Fear Factor

March 10, 2002

by John K. Bates

On NBC’s terrible show Fear Factor, various contestants of limited intelligence are paraded about in an effort to see how much they will prostitute themselves in order to win money. Week after week, millions sit glued to the television, waiting to see how low Americans will go in order to win a few bucks. All the while, these same people think to themselves they would never, ever, stoop to such levels to get some dough.

Seeing how the country is progressing with the so-called “war on terror,” however, makes Your Humble Columnist wonder. Maybe we aren’t willing to eat worms or have a glass box with rats placed on our heads in order to score some bread. But we sure seem willing to buy into whatever fear the media and government give us, in the hope that we will be safe. Day after day, week after week, Our Benevolent Conservative Federal issues us alerts and warnings designed to make us worry. And the media dutifully follows, convinced that scare tactics sell copy.

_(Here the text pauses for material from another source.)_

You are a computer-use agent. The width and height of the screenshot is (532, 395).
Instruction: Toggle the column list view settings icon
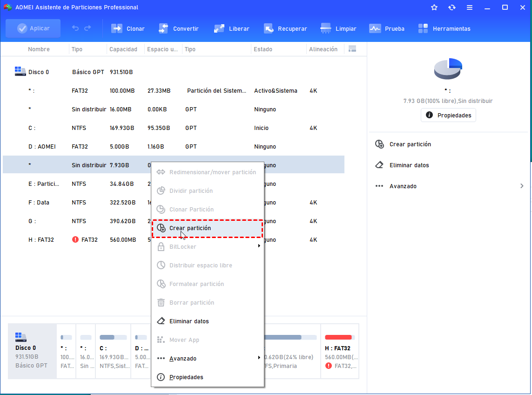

There are two recent cases in point:

Last week, word came out that nine of the September 11 hijackers had been flagged by the security systems in place at the time. There were two angles presented with this story. The first was that security failed massively on September 11. The second stated that whatever security is in place now and in the future is susceptible to similar failure. There is no way, so it is said, to make flying 100% safe. Because the federal government cannot completely protect us, we should be constantly afraid of the next terror threat. Some day, some way, it will certainly happen again.

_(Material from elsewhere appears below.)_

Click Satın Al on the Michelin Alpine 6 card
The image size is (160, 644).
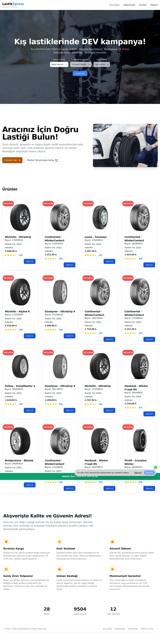pos(30,336)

It is interesting that the hijackers flagged on September 11 clearly complied with the federal government standards in place at the time. For those who have forgotten, those standards were designed to prevent a bombing similar to the supposed TWA bombing in 1996. (And for those who have further forgotten, after this event Congress and President Clinton enacted legislation to protect us all. These included the silly questions asked when people check in, as if someone is really going to say, “Oh yes, someone named Mohammed gave me this package to carry on the plane today.”) Note how these regulations never went away even though it was later determined that Flight 800 was not bombed and in fact there was never an actual threat of any plane being bombed. Facts never matter to those who would protect us from phantom threats. And as with most things concerning the federal government, power gained can never, ever be lost. These regulations endure to this day, a testament to silly rules and failed regulations.

Regardless, these regulations did work in the sense that they slowed the Saudis who committed acts of terror. But they were just slowed and not stopped. Why? Because the federal guidelines said they should not be. Despite what the media and the government say about that day, the “private” security in place at the time did not fail. Rather, it was the guidelines - not the fact that the Postal Service wasn’t running security - that allowed the perpetrators to get on the plane. Private security did not fail, the federal government failed. And lest anyone think that new guidelines will help, consider there is an element of truth to what the fear-mongers say. For it does not matter what the government does or pretends to do - there is no way to completely eliminate risk. Searching cars, hassling travelers, and fondling cowboy boots will not stop a determined terrorist. The measures needed to prevent another September 11 have already been implemented and there is no further danger of someone commandeering another airplane. But if someone wants to blow up a plane, and is truly determined to do so, they will do it. Period. No government rules or regulations will prevent this. Harsh as it seems, flying inherently involves risk. There is no way to completely eliminate that risk. In that sense, the fear-mongers are indeed correct.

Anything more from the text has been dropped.